__What needs to be done__: For the word "động", give the number of lines in these entries that contain it, with nothing else.

__Dataset entries__:
************

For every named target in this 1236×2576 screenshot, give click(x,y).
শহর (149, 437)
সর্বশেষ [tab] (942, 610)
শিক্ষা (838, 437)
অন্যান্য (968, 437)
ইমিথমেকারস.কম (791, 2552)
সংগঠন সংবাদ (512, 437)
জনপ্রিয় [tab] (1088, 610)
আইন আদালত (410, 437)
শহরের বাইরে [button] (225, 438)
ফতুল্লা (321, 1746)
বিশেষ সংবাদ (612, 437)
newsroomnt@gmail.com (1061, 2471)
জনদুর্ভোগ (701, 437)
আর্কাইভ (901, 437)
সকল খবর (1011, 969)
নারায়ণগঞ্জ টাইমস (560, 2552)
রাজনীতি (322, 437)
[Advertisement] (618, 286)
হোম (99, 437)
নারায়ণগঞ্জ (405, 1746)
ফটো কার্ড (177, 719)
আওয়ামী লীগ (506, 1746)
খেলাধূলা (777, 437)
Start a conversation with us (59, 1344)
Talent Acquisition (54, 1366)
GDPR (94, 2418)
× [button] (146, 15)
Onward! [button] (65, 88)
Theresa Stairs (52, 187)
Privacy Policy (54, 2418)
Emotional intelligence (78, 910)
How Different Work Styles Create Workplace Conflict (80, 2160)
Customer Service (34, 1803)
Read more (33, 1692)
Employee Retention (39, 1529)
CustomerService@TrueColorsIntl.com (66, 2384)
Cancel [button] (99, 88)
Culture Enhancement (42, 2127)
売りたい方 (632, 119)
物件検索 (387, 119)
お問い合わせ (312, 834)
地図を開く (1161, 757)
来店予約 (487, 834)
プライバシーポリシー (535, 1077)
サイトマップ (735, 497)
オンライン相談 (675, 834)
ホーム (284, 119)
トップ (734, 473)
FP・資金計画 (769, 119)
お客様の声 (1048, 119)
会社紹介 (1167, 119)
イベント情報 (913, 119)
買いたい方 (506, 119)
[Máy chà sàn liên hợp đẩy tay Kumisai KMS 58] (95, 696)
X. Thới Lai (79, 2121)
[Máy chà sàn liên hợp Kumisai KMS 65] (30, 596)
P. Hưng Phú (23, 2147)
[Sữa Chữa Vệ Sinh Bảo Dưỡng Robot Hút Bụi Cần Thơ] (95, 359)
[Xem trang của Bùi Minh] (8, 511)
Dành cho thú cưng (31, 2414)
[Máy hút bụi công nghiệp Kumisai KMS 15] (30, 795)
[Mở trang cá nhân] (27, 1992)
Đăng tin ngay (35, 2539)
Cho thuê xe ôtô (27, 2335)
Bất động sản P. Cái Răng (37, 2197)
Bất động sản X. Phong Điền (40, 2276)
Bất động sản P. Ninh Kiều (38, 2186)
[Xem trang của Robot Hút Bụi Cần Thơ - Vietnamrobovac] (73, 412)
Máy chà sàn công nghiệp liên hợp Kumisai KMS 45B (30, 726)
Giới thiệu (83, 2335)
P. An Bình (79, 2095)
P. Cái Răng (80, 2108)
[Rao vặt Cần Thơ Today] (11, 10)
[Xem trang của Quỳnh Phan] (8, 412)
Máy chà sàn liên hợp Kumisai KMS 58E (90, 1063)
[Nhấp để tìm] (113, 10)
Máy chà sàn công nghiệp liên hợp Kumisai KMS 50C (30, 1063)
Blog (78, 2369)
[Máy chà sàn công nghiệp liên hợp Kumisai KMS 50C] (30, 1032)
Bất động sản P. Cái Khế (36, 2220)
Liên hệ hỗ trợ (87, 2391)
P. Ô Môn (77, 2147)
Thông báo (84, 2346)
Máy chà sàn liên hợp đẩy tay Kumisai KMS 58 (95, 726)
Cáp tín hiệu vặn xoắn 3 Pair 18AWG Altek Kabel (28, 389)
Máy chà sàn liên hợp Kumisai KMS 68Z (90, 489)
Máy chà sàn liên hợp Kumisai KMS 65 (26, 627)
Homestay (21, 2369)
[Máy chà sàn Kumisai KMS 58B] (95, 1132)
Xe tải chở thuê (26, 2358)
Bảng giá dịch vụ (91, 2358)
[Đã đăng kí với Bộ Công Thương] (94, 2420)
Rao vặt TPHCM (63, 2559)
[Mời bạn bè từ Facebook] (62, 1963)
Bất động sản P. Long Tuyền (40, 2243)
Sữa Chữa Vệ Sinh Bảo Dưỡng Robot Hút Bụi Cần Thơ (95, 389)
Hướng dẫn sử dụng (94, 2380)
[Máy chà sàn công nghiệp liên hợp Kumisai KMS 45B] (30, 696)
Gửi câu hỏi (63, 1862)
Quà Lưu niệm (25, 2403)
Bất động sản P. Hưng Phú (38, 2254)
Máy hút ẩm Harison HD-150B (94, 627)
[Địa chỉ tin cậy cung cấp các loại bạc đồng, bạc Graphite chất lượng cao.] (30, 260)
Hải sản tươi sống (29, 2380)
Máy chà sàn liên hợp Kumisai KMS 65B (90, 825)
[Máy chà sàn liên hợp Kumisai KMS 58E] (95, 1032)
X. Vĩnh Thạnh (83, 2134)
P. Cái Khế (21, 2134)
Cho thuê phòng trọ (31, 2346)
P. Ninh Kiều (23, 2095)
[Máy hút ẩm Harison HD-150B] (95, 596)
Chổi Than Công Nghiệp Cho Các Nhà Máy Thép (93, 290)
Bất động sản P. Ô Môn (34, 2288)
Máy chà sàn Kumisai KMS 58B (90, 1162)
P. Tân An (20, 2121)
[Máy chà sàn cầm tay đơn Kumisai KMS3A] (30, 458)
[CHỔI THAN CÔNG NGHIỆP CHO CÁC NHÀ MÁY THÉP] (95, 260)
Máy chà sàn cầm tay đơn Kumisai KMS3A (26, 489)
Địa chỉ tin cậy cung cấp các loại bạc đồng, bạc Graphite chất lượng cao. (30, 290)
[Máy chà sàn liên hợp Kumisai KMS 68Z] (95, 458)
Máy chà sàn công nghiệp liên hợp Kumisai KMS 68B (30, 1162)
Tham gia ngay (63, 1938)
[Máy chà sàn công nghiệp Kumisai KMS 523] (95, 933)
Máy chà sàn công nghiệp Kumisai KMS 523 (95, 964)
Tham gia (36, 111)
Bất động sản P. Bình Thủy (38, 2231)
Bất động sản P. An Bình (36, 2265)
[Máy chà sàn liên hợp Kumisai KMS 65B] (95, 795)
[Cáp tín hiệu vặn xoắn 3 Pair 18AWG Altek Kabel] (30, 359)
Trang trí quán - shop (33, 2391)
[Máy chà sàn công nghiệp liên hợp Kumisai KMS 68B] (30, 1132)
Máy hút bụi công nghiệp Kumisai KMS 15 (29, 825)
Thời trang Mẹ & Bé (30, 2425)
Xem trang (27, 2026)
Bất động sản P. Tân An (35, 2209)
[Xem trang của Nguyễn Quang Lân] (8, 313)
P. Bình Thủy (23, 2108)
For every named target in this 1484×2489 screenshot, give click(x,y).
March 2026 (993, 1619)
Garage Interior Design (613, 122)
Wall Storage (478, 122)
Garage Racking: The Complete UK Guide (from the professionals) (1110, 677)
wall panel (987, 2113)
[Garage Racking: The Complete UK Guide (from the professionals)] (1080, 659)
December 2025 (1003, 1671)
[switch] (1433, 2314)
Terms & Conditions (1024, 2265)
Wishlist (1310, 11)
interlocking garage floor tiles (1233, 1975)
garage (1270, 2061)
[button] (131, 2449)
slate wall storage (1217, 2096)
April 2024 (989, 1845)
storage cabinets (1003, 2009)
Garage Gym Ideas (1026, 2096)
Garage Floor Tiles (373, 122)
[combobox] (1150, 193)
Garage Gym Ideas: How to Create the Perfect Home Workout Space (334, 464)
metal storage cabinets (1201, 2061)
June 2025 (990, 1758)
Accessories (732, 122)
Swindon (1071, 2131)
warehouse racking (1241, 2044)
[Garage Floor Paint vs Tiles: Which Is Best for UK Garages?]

************

__Solution to the problem__: 10